-- EXTRACT PROVIDED start --
The narration then returns to Stepanakert (video series: airport in Stepanakert; voice-over): "Here is a new point of tension. For the first time in 20 years, the airport in Stepanakert is preparing to receive civilian flights. The runway destroyed by bombs has been restored and, at the beginning of May, an airplane, flying over the mountains from Armenia, is due to land here. Baku is protesting—a breakaway community cannot control Azerbaijan's sky. The people of Karabakh are saying that this land and sky is theirs." Shot of one of the local Armenian leaders, who says, "The people of Karabakh have their own main question—the future of NKR. If we find a solution to the future status of Nagorno-Karabakh, it must be higher than the current status, and then all the other questions that result from or might be consequences of the Nagorno-Karabakh conflict will be much easier to resolve." This fragment can be designated as "Azerbaijan is preventing the restoration of peaceful life in Nagorno-Karabakh."
-- EXTRACT PROVIDED end --
● **EXERCISE AIM**
Answer these from the Stepanakert passage above:
(a) For how many years has the Stepanakert airport gone without civilian flights?
(b) When is the airplane from Armenia due to land?
(c) What does the local Armenian leader call the main question for the people of Karabakh?
-- ENTRIES SHOWN start --
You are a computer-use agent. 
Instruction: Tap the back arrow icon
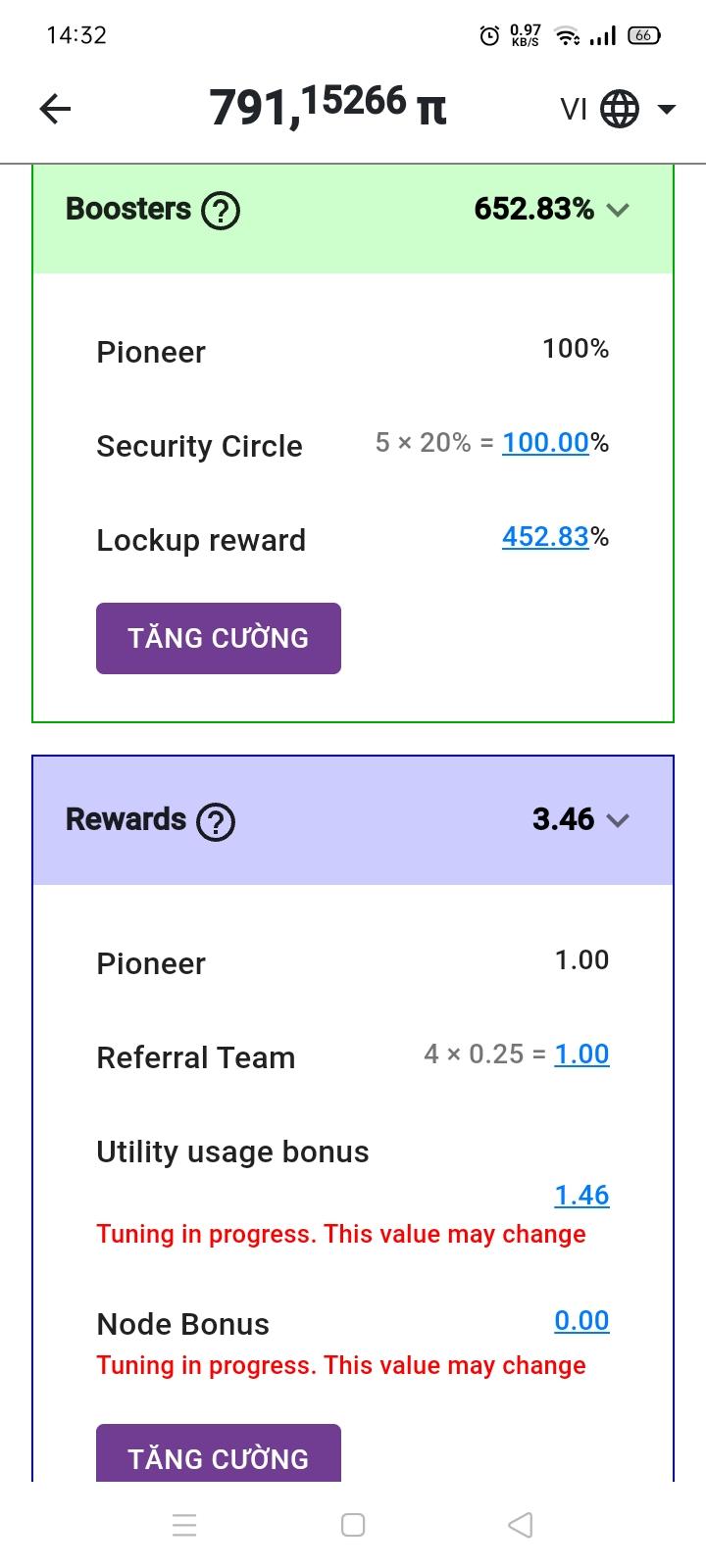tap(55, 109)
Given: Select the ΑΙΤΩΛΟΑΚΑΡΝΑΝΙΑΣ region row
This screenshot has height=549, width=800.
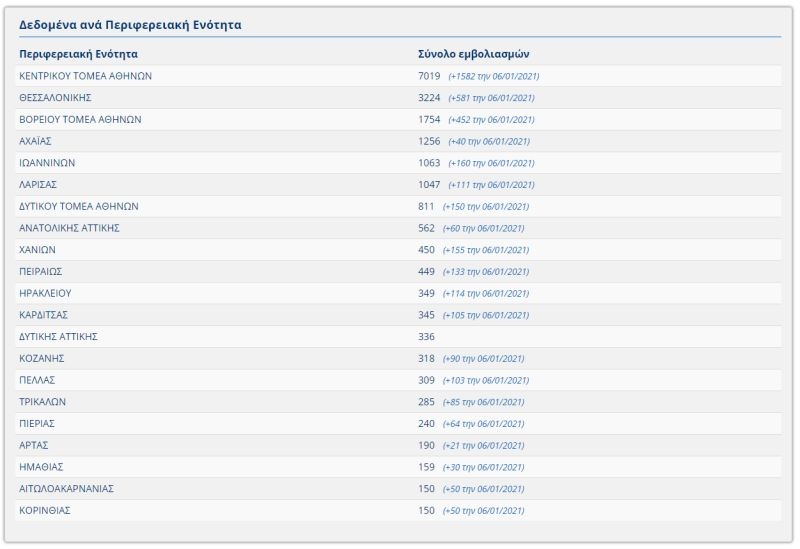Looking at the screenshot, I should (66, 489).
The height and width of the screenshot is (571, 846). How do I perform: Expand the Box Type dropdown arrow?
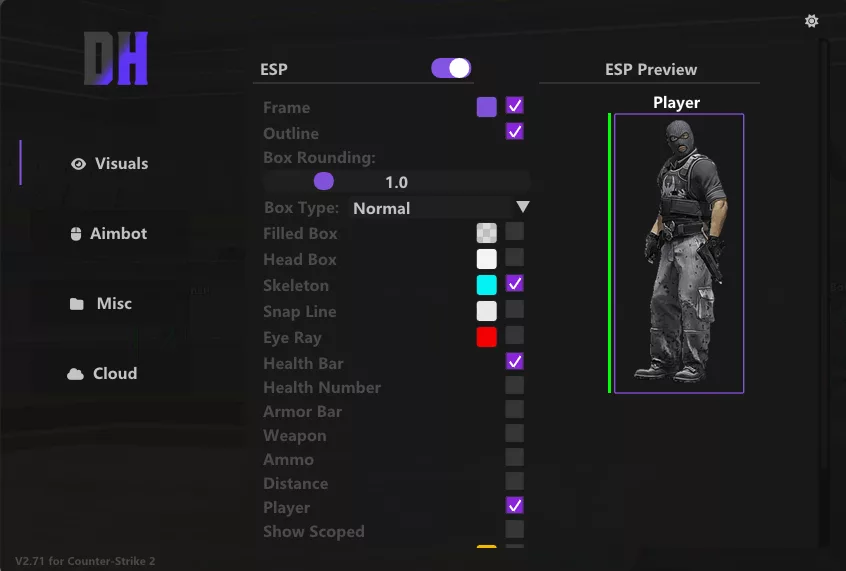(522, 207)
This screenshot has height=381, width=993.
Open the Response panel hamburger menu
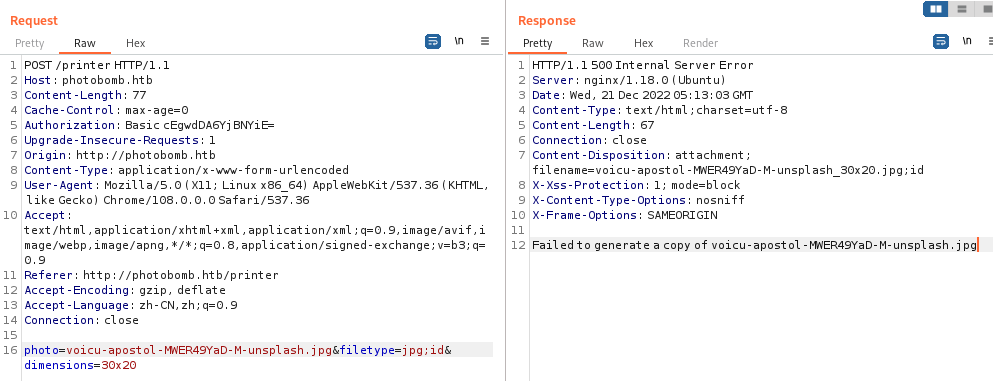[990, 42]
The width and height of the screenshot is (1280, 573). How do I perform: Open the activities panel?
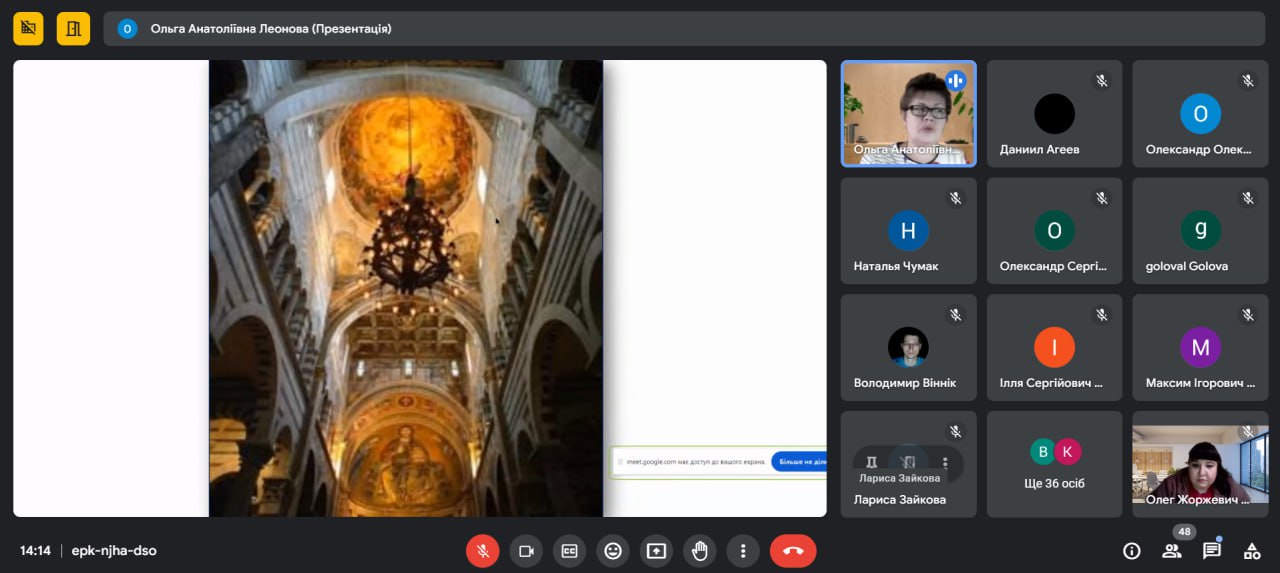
-- ENTRIES SHOWN end --
● **RESULT OF THIS TASK**
(a) 20 years.
(b) At the beginning of May.
(c) The future of NKR.